This month, Canadian artist Shayne Dark brings his work to Brooklyn Botanic Garden as part of a yearlong sculpture exhibit. Over the past week, he installed three large-scale works, and in the coming weeks he will create a new site-specific sculpture as an artist in residence at the Garden.
Shortly after he arrived, Dark talked to Garden staff about his three existing pieces—the inspiration behind them, how he chose his materials, and how he goes about installing such large, complex pieces in a public space.
Tanglewood (2014) | Osborne Garden
This work was inspired by Dark’s childhood growing up along the Ottawa River, in Ontario.
“In the spring, logs coming down the river would get tangled up in the bend, and the men would come running out to break up these log jams. As a child, I was fascinated by this.”
The sculpture is constructed of cedar poles normally used as fence posts, painted a vivid blue. “For me, color is one of the easiest things to respond to and enjoy.” Dark used a matte theater paint that he discovered years ago while working with his brother on set designs in the Ed Sullivan Theater.
“It’s also the same color used to create a blue screen effect.
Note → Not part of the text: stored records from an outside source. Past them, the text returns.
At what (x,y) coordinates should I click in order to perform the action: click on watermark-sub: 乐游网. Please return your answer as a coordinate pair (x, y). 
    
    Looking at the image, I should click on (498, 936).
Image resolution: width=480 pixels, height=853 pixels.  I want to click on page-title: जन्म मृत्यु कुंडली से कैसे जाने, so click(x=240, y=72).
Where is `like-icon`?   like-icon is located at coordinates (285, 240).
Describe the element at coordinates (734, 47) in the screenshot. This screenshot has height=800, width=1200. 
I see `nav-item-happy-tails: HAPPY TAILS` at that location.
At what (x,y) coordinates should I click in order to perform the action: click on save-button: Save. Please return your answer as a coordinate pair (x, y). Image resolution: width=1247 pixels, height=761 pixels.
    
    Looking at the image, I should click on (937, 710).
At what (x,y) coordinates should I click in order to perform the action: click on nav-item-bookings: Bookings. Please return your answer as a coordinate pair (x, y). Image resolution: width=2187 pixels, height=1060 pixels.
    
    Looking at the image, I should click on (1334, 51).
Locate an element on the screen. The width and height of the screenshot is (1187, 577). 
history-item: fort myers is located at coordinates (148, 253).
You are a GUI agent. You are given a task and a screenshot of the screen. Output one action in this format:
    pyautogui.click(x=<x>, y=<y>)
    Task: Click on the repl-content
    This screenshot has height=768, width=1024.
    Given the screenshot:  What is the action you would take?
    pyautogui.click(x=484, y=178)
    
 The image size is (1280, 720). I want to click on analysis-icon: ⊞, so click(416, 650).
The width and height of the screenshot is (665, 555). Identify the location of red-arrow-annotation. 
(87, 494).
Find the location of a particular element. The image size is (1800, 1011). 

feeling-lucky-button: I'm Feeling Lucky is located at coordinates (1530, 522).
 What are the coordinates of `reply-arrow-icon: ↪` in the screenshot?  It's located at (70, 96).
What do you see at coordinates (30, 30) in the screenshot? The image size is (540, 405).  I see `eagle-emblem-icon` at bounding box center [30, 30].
When you use it, there’s an optical illusion, a blurring effect, which is kind of surreal.”
The sculpture sits in the center of the Osborne Garden lawn, which allows viewers to approach it from a distance.
“Other pieces you might place so as to hide and reveal, but for this particular piece, it’s crucial that there be space around it so that your perspective changes as you come closer...so that it becomes monumental,” says Dark.
Each installation is unique, and Dark added individual posts to the sculpture once it was placed on-site.
Windfall (2010) | Steinhardt Conservatory
This hanging sculpture is made of apple gnarls, lumps of woody tissue that form when apple tree cuttings are grafted onto rootstock.
“They have this interesting vascular quality, so they reference other living things besides trees. You look at them and they’re definitely wood, but they also look like organs, or maybe skulls,” Dark says.
Dark believes that he used about 43 gnarls to create this work. Each one weighs about 15 to 20 pounds, and they are suspended from stainless steel cable.
“I love hanging them. There’s no front, no back. You can view this from so many different angles.”
Drop Stones 1, 2, and 3 (2014) | Lily Pool Terrace
These three steel pieces reference erratics—boulders left behind when the glaciers receded. This work was also inspired by Dark’s childhood in rural Canada.
“You’d be walking in the woods or a field when all of the sudden you’d come upon these humongous rocks that didn’t seem to fit the surrounding geology. Maybe they’d be granite in an area that’s mostly sandstone,” Dark said.
During his design process, Dark carved solid models out of balsa wood; the finished pieces are made of Corten steel and are hollow.
“Kids will often come up and drum on them. I love that interaction,” he says.
This week through July 29, Dark will be working on-site in the Osborne Garden to create a new work using materials salvaged by the Garden’s Horticulture staff. It will be remain on display at the Garden through July 2017.